The purpose of this exercise is to make a publication-ready plot using your dplyr and ggplot2 skills. Open the journal article “Riddell_Annals_Hom-Sui-Disparities.pdf”. Read the abstract and have a look at Figure 3. The data you need is “CDC_Males.csv”.

Don’t worry about replicating it exactly, try and see how far you can get. You’re encouraged to work together if you want to and exchange tips/tricks you figured out.

You may find these helpful:

6 Challenge 2: 2016 California Contributors plots

As discussed in class, I would like you to reproduce the plot that shows the top ten cities in highest amounts raised in political contributions in California during the 2016 US Presidential election.

To get this plot, you must join two dataframes; the one you have with all contributions, and data that can translate zipcodes to cities. You can find a file with all US zipcodes, e.g., here http://www.uszipcodelist.com/download.html.

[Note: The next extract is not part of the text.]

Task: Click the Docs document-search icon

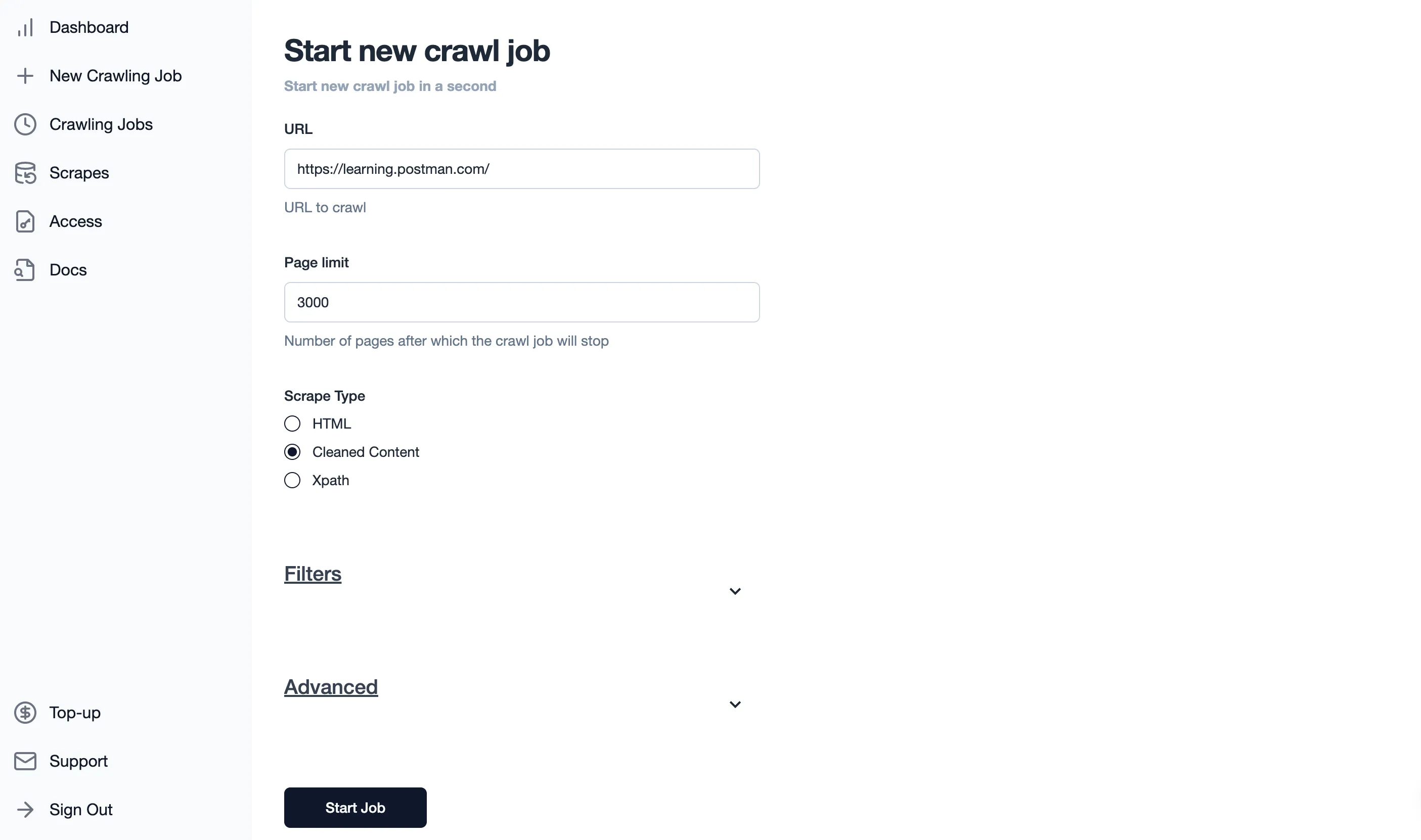Action: (25, 270)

The easiest way would be to create two plots and then place one next to each other. For this, you will need the patchwork package. https://cran.r-project.org/web/packages/patchwork/index.html

While this is ok, what if one asked you to create the same plot for the top 10 candidates and not just the top two? The most challenging part is how to reorder within categories, and for this you will find Julia Silge’s post on REORDERING AND FACETTING FOR GGPLOT2 useful.

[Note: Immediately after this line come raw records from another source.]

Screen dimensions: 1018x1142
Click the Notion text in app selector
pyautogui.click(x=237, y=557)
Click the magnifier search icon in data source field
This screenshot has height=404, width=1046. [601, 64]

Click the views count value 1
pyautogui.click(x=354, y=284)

# Make sure you use vroom() as it is significantly faster than read.csv()
CA_contributors_2016 <- vroom::vroom(here::here("data","CA_contributors_2016.csv"))

7 Deliverables

There is a lot of explanatory text, comments, etc. You do not need these, so delete them and produce a stand-alone document that you could share with someone. Knit the edited and completed R Markdown file as an HTML document (use the “Knit” button at the top of the script editor window) and upload it to Canvas.

8 Details

  • Who did you collaborate with: TYPE NAMES HERE
  • Approximately how much time did you spend on this problem set: ANSWER HERE
  • What, if anything, gave you the most trouble: ANSWER HERE

Please seek out help when you need it, and remember the 15-minute rule. You know enough R (and have enough examples of code from class and your readings) to be able to do this. If you get stuck, ask for help from others, post a question on Slack– and remember that I am here to help too!

As a true test to yourself, do you understand the code you submitted and are you able to explain it to someone else?

9 Rubric

Check minus (1/5): Displays minimal effort. Doesn’t complete all components. Code is poorly written and not documented. Uses the same type of plot for each graph, or doesn’t use plots appropriate for the variables being analyzed.

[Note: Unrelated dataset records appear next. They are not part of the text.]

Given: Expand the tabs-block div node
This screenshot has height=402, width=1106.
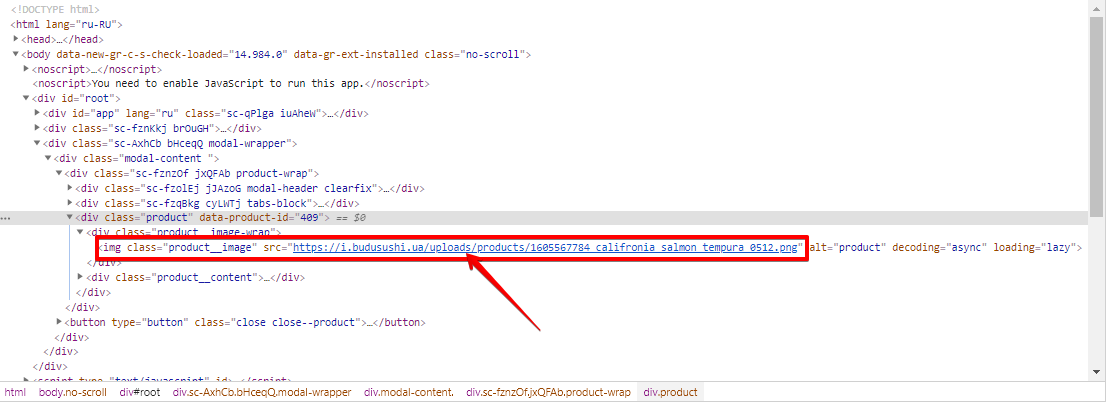Looking at the screenshot, I should 70,203.
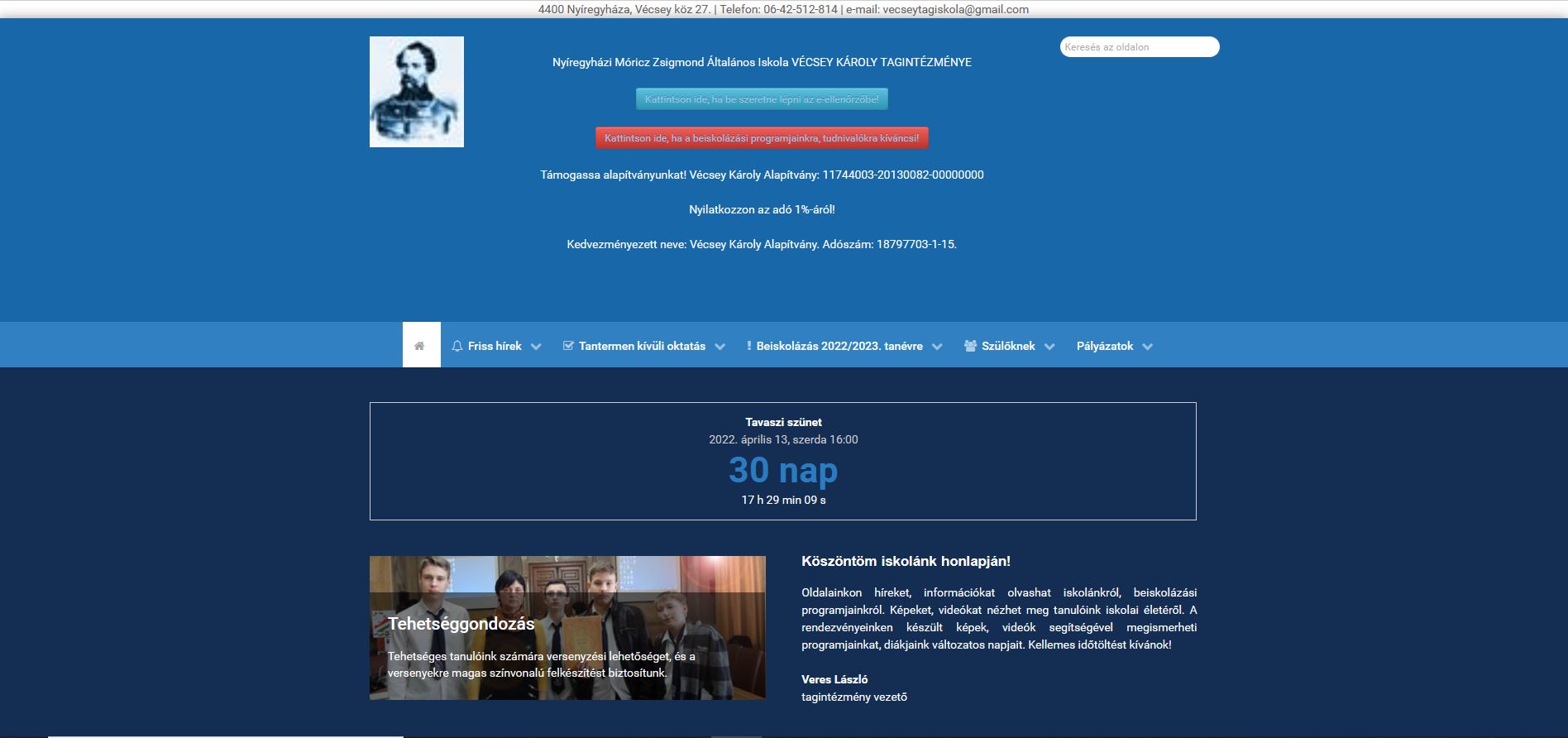Expand the Friss hírek dropdown arrow
Viewport: 1568px width, 738px height.
[536, 347]
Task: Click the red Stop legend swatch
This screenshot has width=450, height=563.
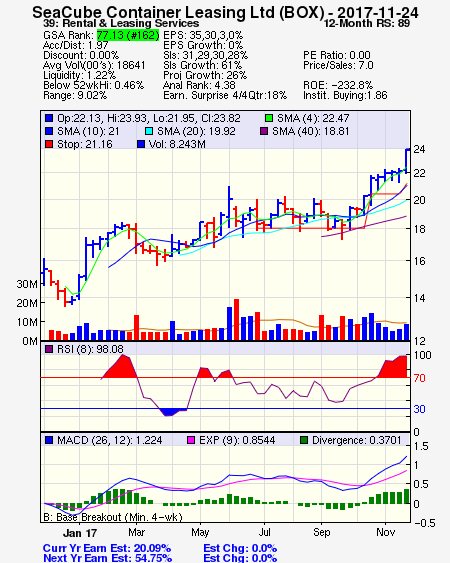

Check (3/5): Solid effort. Hits all the elements. No clear mistakes. Easy to follow (both the code and the output).

Check plus (5/5): Finished all components of the assignment correctly and addressed both challenges. Code is well-documented (both self-documented and with additional comments as necessary). Used tidyverse, instead of base R. Graphs and tables are properly labelled. Analysis is clear and easy to follow, either because graphs are labeled clearly or you’ve written additional text to describe how you interpret the output.